He used to read books.


In [8]:
tagger.tag(nltk.word_tokenize("He used to read books."))

[('He', 'PRP'),
 ('used', 'VBD'),
 ('to', 'TO'),
 ('read', 'VB'),
 ('books', 'NNS'),
 ('.', '.')]

In [9]:
from nltk.stem import PorterStemmer
st = PorterStemmer()
tagger.tag([st.stem(t) 
      for t in nltk.word_tokenize("He used to read books.")])

[('He', 'PRP'),
 ('use', 'VBP'),
 ('to', 'TO'),
 ('read', 'VB'),
 ('book', 'NN'),
 ('.', '.')]

### Using averaged_perceptron_tagger in NLTK

In [10]:
nltk.download('averaged_perceptron_tagger')

[nltk_data] Downloading package averaged_perceptron_tagger to
[nltk_data]     /root/nltk_data...
[nltk_data]   Package averaged_perceptron_tagger is already up-to-
[nltk_data]       date!


True

In [11]:
nltk.pos_tag(nltk.word_tokenize("He used to read books."))

[('He', 'PRP'),
 ('used', 'VBD'),
 ('to', 'TO'),
 ('read', 'VB'),
 ('books', 'NNS'),
 ('.', '.')]

# Syntactic Parsing

In [12]:
!wget 'https://nlp.stanford.edu/software/stanford-corenlp-latest.zip'
!unzip 'stanford-corenlp-latest.zip'

--2022-03-30 20:32:19--  https://nlp.stanford.edu/software/stanford-corenlp-latest.zip
Resolving nlp.stanford.edu (nlp.stanford.edu)... 171.64.67.140
Connecting to nlp.stanford.edu (nlp.stanford.edu)|171.64.67.140|:443... connected.
HTTP request sent, awaiting response... 302 FOUND
Location: https://downloads.cs.stanford.edu/nlp/software/stanford-corenlp-latest.zip [following]
--2022-03-30 20:32:19--  https://downloads.cs.stanford.edu/nlp/software/stanford-corenlp-latest.zip
Resolving downloads.cs.stanford.edu (downloads.cs.stanford.edu)... 171.64.64.22
Connecting to downloads.cs.stanford.edu (downloads.cs.stanford.edu)|171.64.64.22|:443... connected.
HTTP request sent, awaiting response... 200 OK
Length: 505207915 (482M) [application/zip]
Saving to: ‘stanford-corenlp-latest.zip.1’


2022-03-30 20:33:54 (5.12 MB/s) - ‘stanford-corenlp-latest.zip.1’ saved [505207915/505207915]

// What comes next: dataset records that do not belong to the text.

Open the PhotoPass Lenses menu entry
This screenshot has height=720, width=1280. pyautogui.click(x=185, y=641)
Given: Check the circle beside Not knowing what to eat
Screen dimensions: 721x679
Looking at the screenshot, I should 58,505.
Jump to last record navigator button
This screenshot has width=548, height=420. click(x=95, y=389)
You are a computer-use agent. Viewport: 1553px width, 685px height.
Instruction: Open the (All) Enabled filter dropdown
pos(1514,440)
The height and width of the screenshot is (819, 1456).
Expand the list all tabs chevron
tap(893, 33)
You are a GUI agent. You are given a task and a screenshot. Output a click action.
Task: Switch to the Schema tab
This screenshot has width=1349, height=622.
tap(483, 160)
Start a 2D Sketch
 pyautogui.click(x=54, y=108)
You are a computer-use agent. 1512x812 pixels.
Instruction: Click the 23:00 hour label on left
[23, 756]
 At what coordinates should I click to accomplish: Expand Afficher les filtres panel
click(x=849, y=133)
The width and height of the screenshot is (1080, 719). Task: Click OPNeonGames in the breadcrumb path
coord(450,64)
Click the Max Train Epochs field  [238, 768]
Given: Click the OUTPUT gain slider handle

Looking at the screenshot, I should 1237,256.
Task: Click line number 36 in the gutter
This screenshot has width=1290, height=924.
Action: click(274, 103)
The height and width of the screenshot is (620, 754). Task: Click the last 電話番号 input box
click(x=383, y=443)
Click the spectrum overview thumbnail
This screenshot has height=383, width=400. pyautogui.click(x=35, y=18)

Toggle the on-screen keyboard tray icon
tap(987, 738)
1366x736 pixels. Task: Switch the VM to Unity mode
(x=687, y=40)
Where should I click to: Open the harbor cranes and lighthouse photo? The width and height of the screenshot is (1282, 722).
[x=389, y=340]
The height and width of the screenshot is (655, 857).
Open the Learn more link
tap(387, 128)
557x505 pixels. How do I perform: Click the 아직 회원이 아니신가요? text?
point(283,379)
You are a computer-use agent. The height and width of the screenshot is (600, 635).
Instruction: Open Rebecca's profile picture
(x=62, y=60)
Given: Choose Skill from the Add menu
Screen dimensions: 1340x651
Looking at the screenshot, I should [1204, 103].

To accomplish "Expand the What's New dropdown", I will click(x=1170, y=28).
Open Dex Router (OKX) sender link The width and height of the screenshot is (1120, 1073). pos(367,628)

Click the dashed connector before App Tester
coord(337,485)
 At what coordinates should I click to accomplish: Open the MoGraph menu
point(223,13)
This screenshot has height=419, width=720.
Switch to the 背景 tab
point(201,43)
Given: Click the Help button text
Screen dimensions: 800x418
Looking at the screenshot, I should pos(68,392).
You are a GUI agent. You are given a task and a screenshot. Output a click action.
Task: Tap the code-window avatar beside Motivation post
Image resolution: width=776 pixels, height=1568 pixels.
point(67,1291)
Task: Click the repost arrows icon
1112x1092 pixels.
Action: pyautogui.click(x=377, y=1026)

Archive:  stanford-corenlp-latest.zip
replace stanford-corenlp-4.4.0/jaxb-api-2.4.0-b180830.0359-sources.jar? 

In [13]:
!pip install stanfordcorenlp



In [14]:
import stanfordcorenlp
sc = stanfordcorenlp.StanfordCoreNLP('/content/stanford-corenlp-4.4.0')

Dependency parsing

In [15]:
text = "He used to read books."
dependencies = sc.dependency_parse(text)
dependencies

[('ROOT', 0, 2),
 ('nsubj', 2, 1),
 ('mark', 4, 3),
 ('xcomp', 2, 4),
 ('obj', 4, 5),
 ('punct', 2, 6)]

In [16]:
tokens = nltk.word_tokenize(text)
for (t, w1, w2) in dependencies:
  if w1 < len(tokens) and w2 < len(tokens):
    print("%s --> %s (%s)" % (
        tokens[w2-1] if w2>0 else "", 
        tokens[w1-1] if w1>0 else "",
         t))

used -->  (ROOT)
He --> used (nsubj)
to --> read (mark)
read --> used (xcomp)
books --> read (obj)


Descriptions of dependency relations: https://universaldependencies.org/u/dep/

Demo: https://nlp.stanford.edu/software/stanford-dependencies.html


Constituent parsing

In [17]:
parsed = sc.parse(text)
print(parsed)

(ROOT
  (S
    (NP (PRP He))
    (VP (VBD used)
      (S
        (VP (TO to)
          (VP (VB read)
            (NP (NNS books))))))
    (. .)))